駐輪所。除雪作業の支障となるため、駅利用者以外の駐輪や、自動車の常時駐車は禁止と掲げられていた。

  すぐ近くに大型の店も展開してあたりは人心地した。にもかかわらず駅舎はといえば傷みきったトタンを乗せて、どういうわけか、すっかり取り残されている。
  道も家もいいものができているが、一歩通りを入れば砂利舗装でプロパンガスで、函館市でもまだ手の及ばぬところがあることに北国の厳しさを見せつけられたようで恐れをなした。
  しかしアンテナを刺した函館山がホームから見えたことに気持ちは救われていた。あそこは観光客も多く、知名度もあって、何よりも少なからず歴史をも抱いている。それがちょうどその山のように地域を広く外洋に解き放って、よそから人々を呼び寄せ、開かれたところとなしていた。またそのランドマークな山は、ここの人の休暇における自由な時間をも想像させてくれた。

LED信号機のある交差点。

上磯町は北斗市に吸収された。

海方への道。

 

 

 

 

co-op. スーパーマーケット。

ほかにもいろいろある。

街路樹が針葉樹。

駅付近の交差点にて。

3.

 

酒の自販機。要運転免許証。

駅舎前付近にて。

函館バスのバス停。

上磯方。

駅トイレ。

自由通路の階段にて。やはり自転車用?

 

掃除用の扉だろうか。

この自由通路は街の管轄なわけだが、左の張り紙からは、 お国柄というか、そういうものが窺われる。

かなり長い階段だった。

駅裏に出て。

公園。ボールが飛びださないようフェンスを設けることが多いが、ここはなし。 雪関係もあるかもしれない。

路盤が間近だ。

 

 

あの意味のないスロープが踏切跡に見えた。

 

  さて私はというと函館山の夜景にはおとなわず、今宵は困難な夜明かしをするつもりだ。そのために用意していた空(から)のペットボトル2本に、駅のトイレで水をいっぱいに汲んだ。荷物がいっそう重たくなり、はち切れそうになる。こんな久根別駅もトイレだけは新しくしてあった。しかし蛇口が特殊で、なぜかちょろちょろとしか出ない。冬季の凍結対策だろうか。
  夜を越えるといっても、ここに定住するよりかはまだ遊び心のある、強いていえば楽しげなものでさえあるに違いないと思おうとした。
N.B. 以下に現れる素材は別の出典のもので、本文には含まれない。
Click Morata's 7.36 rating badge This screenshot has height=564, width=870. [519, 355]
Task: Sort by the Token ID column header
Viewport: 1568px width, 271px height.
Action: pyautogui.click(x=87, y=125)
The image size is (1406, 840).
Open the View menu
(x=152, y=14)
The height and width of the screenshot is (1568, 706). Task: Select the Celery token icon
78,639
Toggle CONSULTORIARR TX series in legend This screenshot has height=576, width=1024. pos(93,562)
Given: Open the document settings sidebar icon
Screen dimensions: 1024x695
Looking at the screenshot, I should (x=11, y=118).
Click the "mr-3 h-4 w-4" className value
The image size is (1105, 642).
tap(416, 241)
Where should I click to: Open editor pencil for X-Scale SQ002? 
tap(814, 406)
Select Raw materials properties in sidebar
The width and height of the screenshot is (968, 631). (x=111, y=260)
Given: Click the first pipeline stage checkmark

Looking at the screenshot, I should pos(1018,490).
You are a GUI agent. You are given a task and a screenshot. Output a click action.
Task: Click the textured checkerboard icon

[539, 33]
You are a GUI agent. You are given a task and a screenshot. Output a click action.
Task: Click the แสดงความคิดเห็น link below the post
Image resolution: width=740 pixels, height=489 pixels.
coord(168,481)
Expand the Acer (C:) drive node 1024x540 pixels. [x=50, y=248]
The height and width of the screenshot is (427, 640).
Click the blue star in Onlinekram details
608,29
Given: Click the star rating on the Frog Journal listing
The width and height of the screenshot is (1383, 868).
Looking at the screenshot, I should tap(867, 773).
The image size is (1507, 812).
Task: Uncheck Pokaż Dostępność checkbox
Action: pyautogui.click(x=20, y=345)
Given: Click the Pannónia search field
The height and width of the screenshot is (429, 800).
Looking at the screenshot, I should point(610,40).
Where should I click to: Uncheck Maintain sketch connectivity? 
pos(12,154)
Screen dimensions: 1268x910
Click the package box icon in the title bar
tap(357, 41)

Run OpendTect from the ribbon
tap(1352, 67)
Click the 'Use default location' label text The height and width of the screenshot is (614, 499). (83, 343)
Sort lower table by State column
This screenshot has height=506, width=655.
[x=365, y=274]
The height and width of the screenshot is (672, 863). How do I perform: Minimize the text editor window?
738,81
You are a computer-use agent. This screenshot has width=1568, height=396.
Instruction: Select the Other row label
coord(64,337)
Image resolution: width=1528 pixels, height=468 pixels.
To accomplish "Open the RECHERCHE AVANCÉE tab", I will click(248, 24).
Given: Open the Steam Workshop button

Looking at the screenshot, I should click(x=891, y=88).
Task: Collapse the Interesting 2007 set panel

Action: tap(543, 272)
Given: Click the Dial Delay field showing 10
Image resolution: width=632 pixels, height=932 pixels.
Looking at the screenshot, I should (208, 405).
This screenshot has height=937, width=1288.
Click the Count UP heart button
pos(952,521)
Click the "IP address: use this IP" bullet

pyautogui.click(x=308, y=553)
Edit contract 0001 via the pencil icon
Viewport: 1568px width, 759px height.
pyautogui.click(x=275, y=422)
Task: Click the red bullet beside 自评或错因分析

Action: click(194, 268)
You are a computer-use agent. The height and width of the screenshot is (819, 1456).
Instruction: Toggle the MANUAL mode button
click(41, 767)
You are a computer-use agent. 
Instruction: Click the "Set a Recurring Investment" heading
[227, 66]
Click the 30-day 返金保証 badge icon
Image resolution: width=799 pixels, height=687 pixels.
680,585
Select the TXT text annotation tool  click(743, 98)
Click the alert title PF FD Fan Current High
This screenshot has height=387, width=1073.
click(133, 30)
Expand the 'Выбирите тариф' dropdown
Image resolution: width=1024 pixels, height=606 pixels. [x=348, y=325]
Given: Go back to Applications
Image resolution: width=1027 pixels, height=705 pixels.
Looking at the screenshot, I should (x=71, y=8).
  夕暮れになり、気温が下がってきている。ここに限らず初夏はこの時分は本格的に寒くなるのは知っている。七尾線の徳田というところで痛い目に遭って勉強済みだ。北海道ならなおさらだろう。ジャンパーを着用し、下は厚着をしている。これでちょうどいいくらいだ。次はひとつ戻って清川口駅に行って、そこから最終の江差行きに乗る。